Dear Reborn PatternMD

thought the hardest part of finding a passion project would be coming up with something meaningful.

It wasn’t.

The hardest part has been finding ways to change PatternMD to find where it can have the most real effect.

At first, it was supposed to help doctors diagnose faster. That felt like the obvious solution—reduce delay, help patients sooner. But after talking to six doctors, I realized something uncomfortable: a lot of the delay isn’t just about missing pattern, It’s about racism. Sexism. Bias.

And PatternMD wouldn’t fix that.

So I shifted it. I tried making it an assistant tool—something to make doctors’ lives easier, track patient changes over time, make everything more efficient.

It still didn’t feel right.

It felt forced.
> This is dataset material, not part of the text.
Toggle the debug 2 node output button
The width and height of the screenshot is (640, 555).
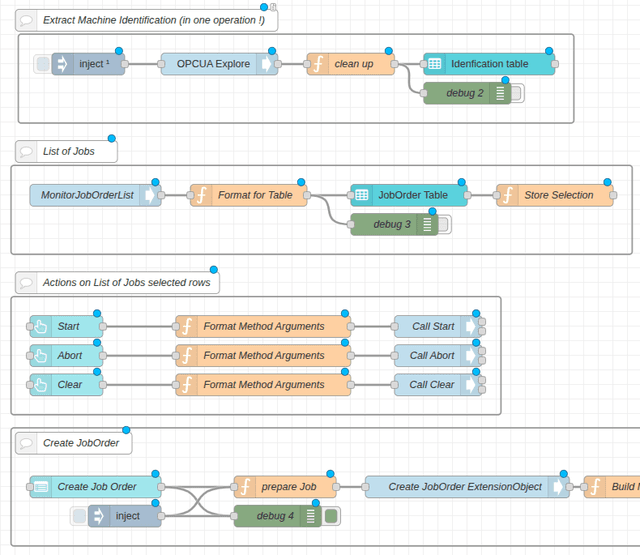[x=518, y=93]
Like I was trying to make the idea fit somewhere just because I wanted it to.

Now, it’s changed again.

PatternMD is becoming something for clinical researchers. A tool to help sort through massive amounts of data and actually see patterns faster. Save time. Reduce overwhelm. Do something real, even if it’s quieter.

And I think that’s the lesson.

You can’t be rigid with ideas like this.

The goal isn’t to prove your first version was brilliant. The goal is to build something that actually works—even if it looks nothing like what you started with.

I’m still figuring PatternMD out.

But at least now, it’s starting to take form into something real.